• Requirements:
Can you reproduce the records verbatim from their start through the line containing "This screenshot has height=902, width=980.", both ends included?

[Recorded data]
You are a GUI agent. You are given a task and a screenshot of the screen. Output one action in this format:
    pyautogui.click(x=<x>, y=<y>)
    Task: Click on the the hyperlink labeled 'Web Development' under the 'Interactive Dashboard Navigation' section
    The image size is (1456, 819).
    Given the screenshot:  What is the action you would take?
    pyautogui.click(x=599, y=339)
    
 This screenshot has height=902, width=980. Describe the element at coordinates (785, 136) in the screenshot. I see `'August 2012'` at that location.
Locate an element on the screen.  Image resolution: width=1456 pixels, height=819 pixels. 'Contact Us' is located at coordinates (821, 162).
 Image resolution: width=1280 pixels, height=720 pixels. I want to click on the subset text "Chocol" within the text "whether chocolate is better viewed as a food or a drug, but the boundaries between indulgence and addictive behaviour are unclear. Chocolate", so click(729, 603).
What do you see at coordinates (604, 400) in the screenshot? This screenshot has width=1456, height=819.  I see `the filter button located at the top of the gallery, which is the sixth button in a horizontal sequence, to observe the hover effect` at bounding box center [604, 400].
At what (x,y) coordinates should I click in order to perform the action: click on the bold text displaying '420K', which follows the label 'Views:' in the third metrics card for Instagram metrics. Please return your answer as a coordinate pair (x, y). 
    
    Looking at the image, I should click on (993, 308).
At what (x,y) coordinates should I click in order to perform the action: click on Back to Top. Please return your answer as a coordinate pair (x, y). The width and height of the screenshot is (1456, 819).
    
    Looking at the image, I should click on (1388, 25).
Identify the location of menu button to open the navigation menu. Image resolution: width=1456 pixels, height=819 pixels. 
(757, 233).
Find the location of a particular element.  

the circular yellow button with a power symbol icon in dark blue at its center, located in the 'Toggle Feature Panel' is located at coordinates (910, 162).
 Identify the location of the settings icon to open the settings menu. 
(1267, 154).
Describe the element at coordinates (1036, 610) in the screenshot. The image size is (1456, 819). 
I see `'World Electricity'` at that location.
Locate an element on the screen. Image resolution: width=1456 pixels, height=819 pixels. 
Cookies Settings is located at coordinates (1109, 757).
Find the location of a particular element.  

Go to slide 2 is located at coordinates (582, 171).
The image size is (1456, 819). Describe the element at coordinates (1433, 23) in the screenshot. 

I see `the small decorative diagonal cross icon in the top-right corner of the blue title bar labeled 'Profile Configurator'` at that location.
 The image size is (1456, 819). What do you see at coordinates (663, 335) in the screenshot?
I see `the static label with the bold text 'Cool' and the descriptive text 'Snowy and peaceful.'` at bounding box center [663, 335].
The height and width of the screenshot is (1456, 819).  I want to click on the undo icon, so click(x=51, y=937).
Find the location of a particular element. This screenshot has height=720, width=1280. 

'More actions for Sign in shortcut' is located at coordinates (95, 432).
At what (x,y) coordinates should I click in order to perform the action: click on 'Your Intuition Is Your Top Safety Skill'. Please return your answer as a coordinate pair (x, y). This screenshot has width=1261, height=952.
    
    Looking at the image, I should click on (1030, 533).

• Exercise response:
You are a GUI agent. You are given a task and a screenshot of the screen. Output one action in this format:
    pyautogui.click(x=<x>, y=<y>)
    Task: Click on the the hyperlink labeled 'Web Development' under the 'Interactive Dashboard Navigation' section
    The image size is (1456, 819).
    Given the screenshot:  What is the action you would take?
    pyautogui.click(x=599, y=339)
    
 This screenshot has height=902, width=980. Describe the element at coordinates (785, 136) in the screenshot. I see `'August 2012'` at that location.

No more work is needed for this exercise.